Jika menilik masa pemerintahan Jokowi yang akan berakhir pada 20 Oktober 2024, alias tinggal tiga bulan lagi, kecil kemungkinan tiga pejabat baru itu ditunjuk untuk mengakselerasi kinerja kementerian ekonomi. Terang benderang, mereka lebih diposisikan sebagai pejabat perantara yang akan menjembatani program-program ekonomi pemerintahan berikutnya. Tujuannya tak lain agar transisi pemerintahan dapat berjalan mulus.

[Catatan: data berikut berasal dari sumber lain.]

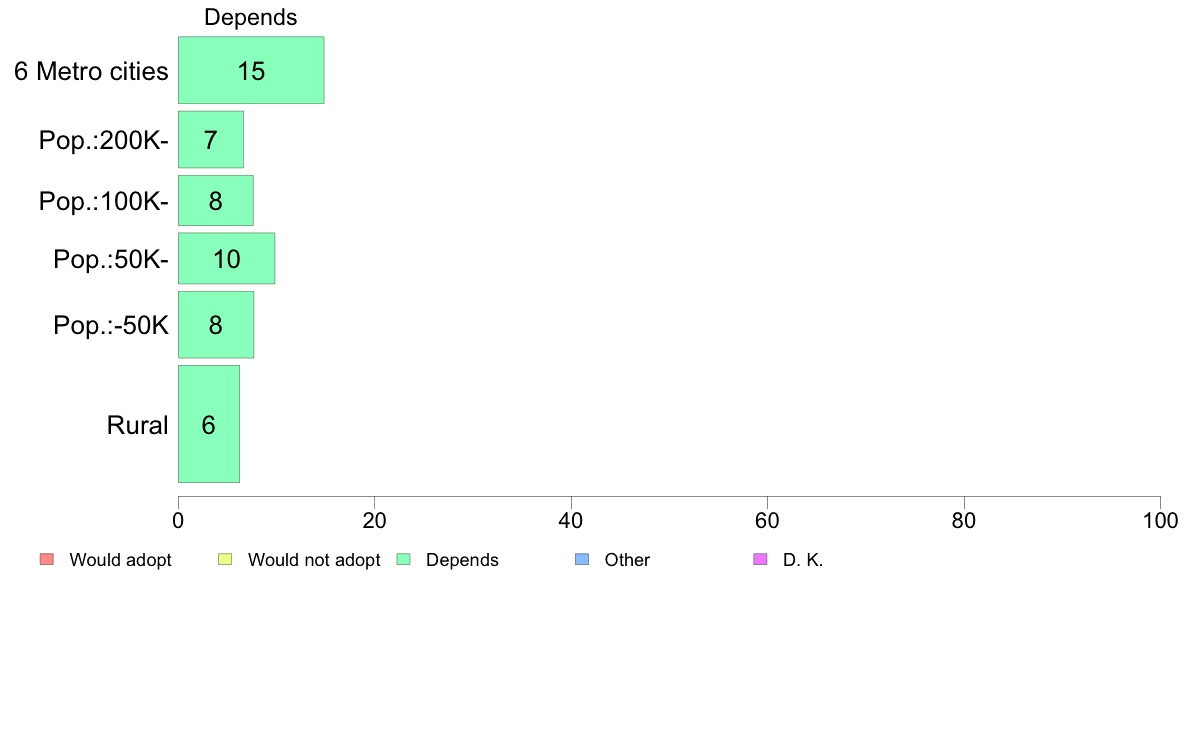This screenshot has height=736, width=1188.
Task: Click the red Would adopt legend swatch
Action: coord(47,559)
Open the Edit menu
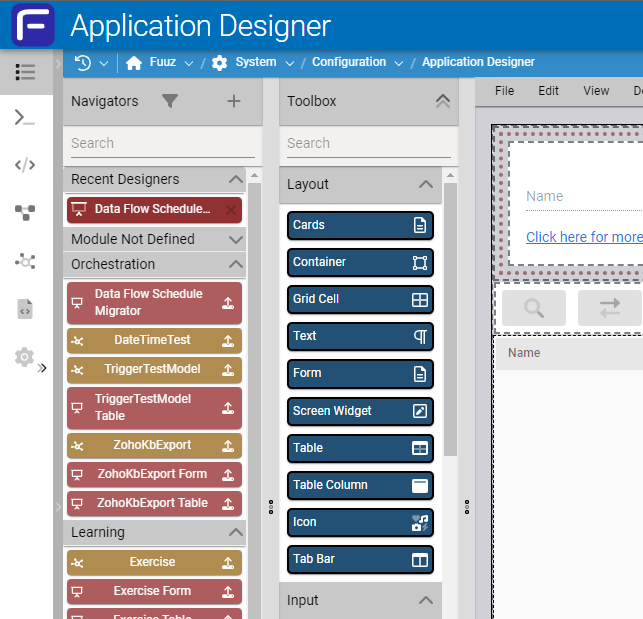This screenshot has width=643, height=619. click(548, 91)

Apalagi, Thomas Djiwandono dan Sudaryono adalah dua kader elite Gerindra. Mereka mesti menyiapkan karpet merah bagi program-program ekonomi pemerintahan baru di bawah Prabowo Subianto-Gibran Rakabuming Raka.

Tak ada yang salah dari penunjukan tiga pejabat baru itu.

Presiden menjalankan hak prerogatifnya sudah sesuai dengan aturan yang berlaku. Bahkan, penunjukan calon pejabat pemerintahan berikutnya untuk duduk di pemerintahan saat ini pun dapat menjadi bagian dari sopan santun politik, sebuah fatsun yang kian langka saat ini.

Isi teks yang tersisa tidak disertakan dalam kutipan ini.